Заканчивая уборку на кухне, девушка снова и снова проигрывает в голове прекрасную мелодию. Осталось убрать только одну комнату – гостиную, в которой сидит хозяин.
Собравшись с духом, она подхватывает полироль и мягкую ткань и выходит из кухни. Остановившись у открытой двери, смотрит на хозяина – он сидит за компьютером. Подняв голову, он с удивлением обнаруживает Алессию и радостно улыбается.
– Можно мне войти, мистер? – спрашивает она и показывает бутылкой с полиролью на мебель в гостиной.
– Конечно. Входи. Делай, что тебе нужно, Алессия. И кстати, меня зовут Максим.
Она сконфуженно улыбается и подходит к дивану, чтобы поправить подушки и стряхнуть крошки на пол.
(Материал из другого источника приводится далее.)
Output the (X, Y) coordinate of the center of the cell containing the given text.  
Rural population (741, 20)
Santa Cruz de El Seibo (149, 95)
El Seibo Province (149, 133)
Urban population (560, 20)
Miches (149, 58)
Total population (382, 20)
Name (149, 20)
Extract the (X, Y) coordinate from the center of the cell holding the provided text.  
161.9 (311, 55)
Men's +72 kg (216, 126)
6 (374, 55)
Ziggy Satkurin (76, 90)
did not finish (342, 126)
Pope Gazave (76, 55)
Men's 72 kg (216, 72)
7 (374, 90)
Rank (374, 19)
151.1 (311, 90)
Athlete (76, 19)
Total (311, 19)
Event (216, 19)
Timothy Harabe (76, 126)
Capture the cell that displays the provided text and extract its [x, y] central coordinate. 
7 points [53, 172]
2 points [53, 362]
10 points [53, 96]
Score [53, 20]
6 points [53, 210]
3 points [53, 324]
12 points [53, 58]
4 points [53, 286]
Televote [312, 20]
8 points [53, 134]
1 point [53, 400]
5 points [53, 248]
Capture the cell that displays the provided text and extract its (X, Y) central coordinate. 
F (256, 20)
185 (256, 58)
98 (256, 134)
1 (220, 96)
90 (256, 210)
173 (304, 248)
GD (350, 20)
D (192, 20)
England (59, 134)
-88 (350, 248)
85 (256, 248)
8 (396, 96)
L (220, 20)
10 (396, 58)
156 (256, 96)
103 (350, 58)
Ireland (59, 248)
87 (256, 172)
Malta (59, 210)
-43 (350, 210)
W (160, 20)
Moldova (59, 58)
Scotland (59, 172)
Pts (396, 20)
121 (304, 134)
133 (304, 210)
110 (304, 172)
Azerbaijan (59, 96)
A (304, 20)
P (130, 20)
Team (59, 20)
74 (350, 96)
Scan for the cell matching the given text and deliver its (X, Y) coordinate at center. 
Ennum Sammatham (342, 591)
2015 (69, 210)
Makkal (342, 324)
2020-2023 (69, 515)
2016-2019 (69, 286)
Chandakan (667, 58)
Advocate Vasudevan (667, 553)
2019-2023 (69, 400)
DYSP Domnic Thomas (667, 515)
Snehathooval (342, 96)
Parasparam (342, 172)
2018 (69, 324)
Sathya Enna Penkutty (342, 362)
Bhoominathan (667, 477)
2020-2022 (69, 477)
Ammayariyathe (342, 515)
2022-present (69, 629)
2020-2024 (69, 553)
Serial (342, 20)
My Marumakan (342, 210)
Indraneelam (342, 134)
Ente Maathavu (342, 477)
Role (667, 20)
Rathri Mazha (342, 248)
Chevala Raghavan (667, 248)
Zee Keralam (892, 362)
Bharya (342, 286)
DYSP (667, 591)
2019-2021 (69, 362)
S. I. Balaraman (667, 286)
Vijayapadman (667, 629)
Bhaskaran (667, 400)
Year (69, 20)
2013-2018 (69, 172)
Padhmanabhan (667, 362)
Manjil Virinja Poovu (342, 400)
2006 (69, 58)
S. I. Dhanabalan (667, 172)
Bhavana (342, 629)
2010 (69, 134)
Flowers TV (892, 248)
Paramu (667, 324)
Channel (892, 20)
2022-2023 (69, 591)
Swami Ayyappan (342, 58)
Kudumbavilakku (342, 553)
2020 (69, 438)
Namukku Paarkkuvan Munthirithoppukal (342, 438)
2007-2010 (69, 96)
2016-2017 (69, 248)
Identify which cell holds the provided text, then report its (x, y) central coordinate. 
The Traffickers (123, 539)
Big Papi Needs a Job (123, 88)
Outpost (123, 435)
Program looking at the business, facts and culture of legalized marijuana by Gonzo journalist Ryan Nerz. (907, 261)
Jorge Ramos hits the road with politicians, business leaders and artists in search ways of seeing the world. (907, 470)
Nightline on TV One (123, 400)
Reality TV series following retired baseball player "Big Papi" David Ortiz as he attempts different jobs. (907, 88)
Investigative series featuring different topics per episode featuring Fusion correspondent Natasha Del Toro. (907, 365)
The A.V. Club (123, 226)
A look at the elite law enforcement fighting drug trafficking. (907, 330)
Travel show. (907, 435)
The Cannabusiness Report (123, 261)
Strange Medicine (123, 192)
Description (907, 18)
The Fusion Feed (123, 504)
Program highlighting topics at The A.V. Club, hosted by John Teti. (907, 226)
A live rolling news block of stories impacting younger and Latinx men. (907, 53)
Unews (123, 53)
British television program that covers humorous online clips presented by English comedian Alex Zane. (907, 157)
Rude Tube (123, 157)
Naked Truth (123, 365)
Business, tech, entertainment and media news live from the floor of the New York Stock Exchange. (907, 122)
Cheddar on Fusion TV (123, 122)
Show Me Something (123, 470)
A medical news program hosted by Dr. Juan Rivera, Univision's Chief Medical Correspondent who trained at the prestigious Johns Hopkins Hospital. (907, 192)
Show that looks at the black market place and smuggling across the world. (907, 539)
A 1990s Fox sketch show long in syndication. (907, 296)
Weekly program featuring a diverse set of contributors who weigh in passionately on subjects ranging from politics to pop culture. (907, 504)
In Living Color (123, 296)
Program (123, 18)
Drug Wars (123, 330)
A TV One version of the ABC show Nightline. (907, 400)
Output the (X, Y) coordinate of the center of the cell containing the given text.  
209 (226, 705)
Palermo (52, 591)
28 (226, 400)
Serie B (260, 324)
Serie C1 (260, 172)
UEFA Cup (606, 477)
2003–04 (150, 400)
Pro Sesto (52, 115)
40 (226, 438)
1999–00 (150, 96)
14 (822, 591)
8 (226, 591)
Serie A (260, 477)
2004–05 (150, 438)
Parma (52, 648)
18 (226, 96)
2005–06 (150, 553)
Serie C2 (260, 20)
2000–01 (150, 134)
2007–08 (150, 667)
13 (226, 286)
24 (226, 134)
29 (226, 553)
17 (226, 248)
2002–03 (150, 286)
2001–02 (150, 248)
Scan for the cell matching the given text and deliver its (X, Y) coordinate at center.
Так… работать с ней рядом я не могу…
Разве можно сосредоточиться, если она так близко? Я делаю вид, что читаю исправленную и дополненную версию договора о перепланировке многоквартирных домов в Мейфере, а на самом деле слежу за каждым ее шагом. Она двигается с непринужденной, чувственной грацией, склоняется над диваном, вытягивает тонкие, но мускулистые руки, собирает хрупкими пальчиками крошки с сиденья и стряхивает их на пол. Меня охватывает дрожь, тело, полное сладостного напряжения, вдруг натягивается, как струна, настроившись на нее.
Это невозможно! Она так близко, а до нее нельзя даже дотронуться. Девушка взбивает черные подушки на диване, халат у нее на спине натягивается, сквозь ткань просвечивают розовые трусики.
У меня перехватывает дыхание, из груди рвется стон.
«Да я чертов извращенец!»
Девушка выпрямляется и устремляет на меня взгляд. Я старательно пытаюсь уткнуться в документ с таблицами, который сжимаю в руках, однако волосы на затылке сами собой поднимаются, как по тревоге. Брызнув полиролью на мягкую тряпочку, девушка направляется к роялю. Еще один взгляд в мою сторону, и она принимается медленно натирать деревянную поверхность, заставляя ее блестеть. Распластавшись по крышке рояля, она встает на цыпочки, а халат приподнимается, открывая сзади ее колени.
«О господи!»
Алессия неторопливо обходит рояль, натирая его до блеска, ее дыхание учащается. Это невыносимо. Я закрываю глаза и представляю, что мог бы сделать, чтобы она так же дышала в моих объятиях.
Черт!
Положив ногу на ногу, я прячу естественные реакции моего вполне здорового тела. Это уже какой-то фарс. Она всего лишь натирает мой чертов рояль.